In her Director's Note, Gitanjali Sinha says, "With a constant increment in the level of peer and parental pressure to perform well, the youth are falling prey to all sorts of psychological disorders... Their deep-rooted loneliness can be sensed in their overall personality." Which is why she made this film, Yeh Khula Aasmaan - to address this alienation, and the connection a lonely youngster can have with an equally desolate grandparent. The villains, therefore, are the parents of the child, who not only abandon their offspring in the pursuit of ambition, but also forget their own parents.
Avinash (Raj Tandon) has just discovered that he has failed his IIT entrance examination. The teenager, who lives alone in Mumbai, tries to reach out to his parents (Yashpal Sharma and Manjusha Godse) in London, but unsurprisingly, the father has important business meetings, and the mother has to meditate. Depressed, Avinash takes a train to Bhagalpur, to meet his grandfather Gulab (Raghuveer Yadav), after 10 years.
While the old man is pleased to see him, it transpires that a decade ago, Avinash's parents left their hometown, taking with them their 7-year-old son, in search of greener pastures. They never came back, leaving Gulab miserable. Avinash connects with his grandfather, and also reunites with his nursery friend, Govinda (Nitin Kerur), and Gulab's Man Friday, Dina Kaka (Kishor Nadalskar). He meets with Gulab's best friend's granddaughter, Muskaan (Anya Anand), and a young romance blossoms.
Bhagalpur is known for its annual kite-flying championship, and Javed (Gulshan Pandey) is hopeful that his son Salim (Aditya Sidhu) will beat the record that Gulab set in 1959, when he defeated Javed's father Mirza. Given Salim's obnoxious behaviour, and also to distract himself from the low marks he scored at his higher secondary finals, Avinash decides to learn the art of kite-flying from his grandfather, and to participate in the competition.

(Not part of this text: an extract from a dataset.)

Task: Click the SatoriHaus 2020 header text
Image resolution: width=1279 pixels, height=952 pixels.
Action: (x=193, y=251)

What could have been a touching and sensitive story falls flat on its face due to bad scripting, dreadful dialogues and poor acting. The plot moves from one issue to the other, while trying to incorporate all of them under the larger themes of isolation and how to recover from loneliness.

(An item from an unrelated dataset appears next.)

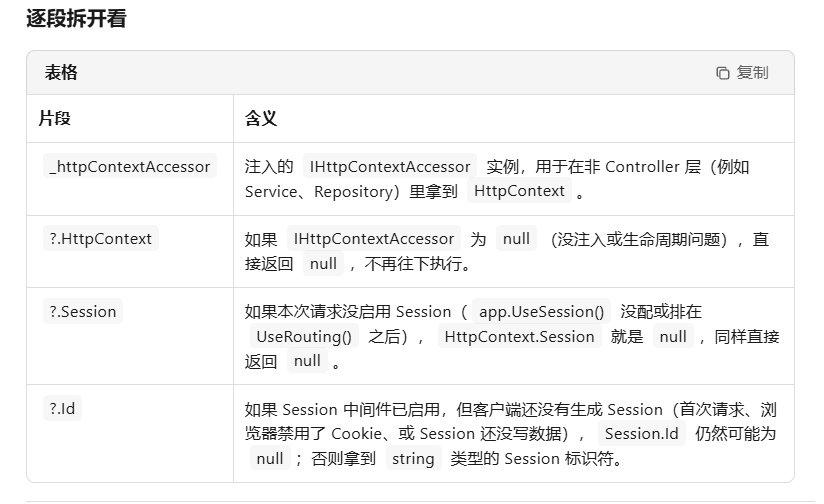The width and height of the screenshot is (824, 504).
Task: Click the 复制 button label
Action: [x=752, y=73]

After the first 15 minutes or so, once the setting is established, the movie becomes so predictable that you wonder why you did not walk out by the time the boy enrolls in kite flying lessons. Apparently, the 50-year-old feud between the two families is so serious that one kite-flying championship is enough to settle scores. Towards the end, the tacky dialogues make a mockery out of the entire movie, and leave you with a bitter taste in your mouth.

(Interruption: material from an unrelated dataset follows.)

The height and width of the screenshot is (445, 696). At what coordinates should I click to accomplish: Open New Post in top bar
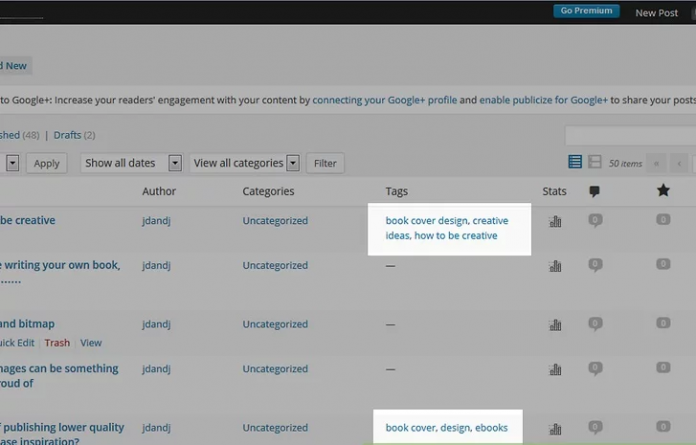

The metaphor of a kite representing relationships is rather forced. And if you think that this is a movie on a sport, or even small-town India, then you can think again.
Raghuveer Yadav becomes a caricature of himself as the movie progresses. He is stuck in a role that gives him little to do but make noises and faces, and these are not funny. He even lends his voice to one song, and that is the only time he looks like he is enjoying himself.
Anya Anand as the girl next door is hollow to the point of boring. She seems unsure of what she needs to do, and the director has to be blamed for that. The young girl tries her best, but she is lost.
Yashpal Sharma and Manjusha Godse have the worst lines in the movie, and therefore, are the worst actors. They cannot be convincing as NRIs, and actually, they do not really try.
The only sincere actor in the film is the protagonist, Raj Tandon. He is raw, and obviously the director has not exploited his full potential, but he can evoke empathy in the audience with his vulnerability and angst. He would have been brilliant for a movie like Udaan.
The music is, at best, forgettable. The visuals and production design are rather amateur, and weird camera angles do not help. The grandfather's house has a lot of character, though, but the makers did not have the foresight to use that to their advantage.
Yeh Khula Aasmaan has been lauded with many honours and mentions, and that may have to do largely with the fact that it is a tribute to grandparents across the world. The director needs to make it a better edited film, for it to become a commercial success, otherwise one can always revisit Kader Khan starrers of the 1980s, where the valiant hero defied his parents to bring back some dignity in the lives of his grandparents.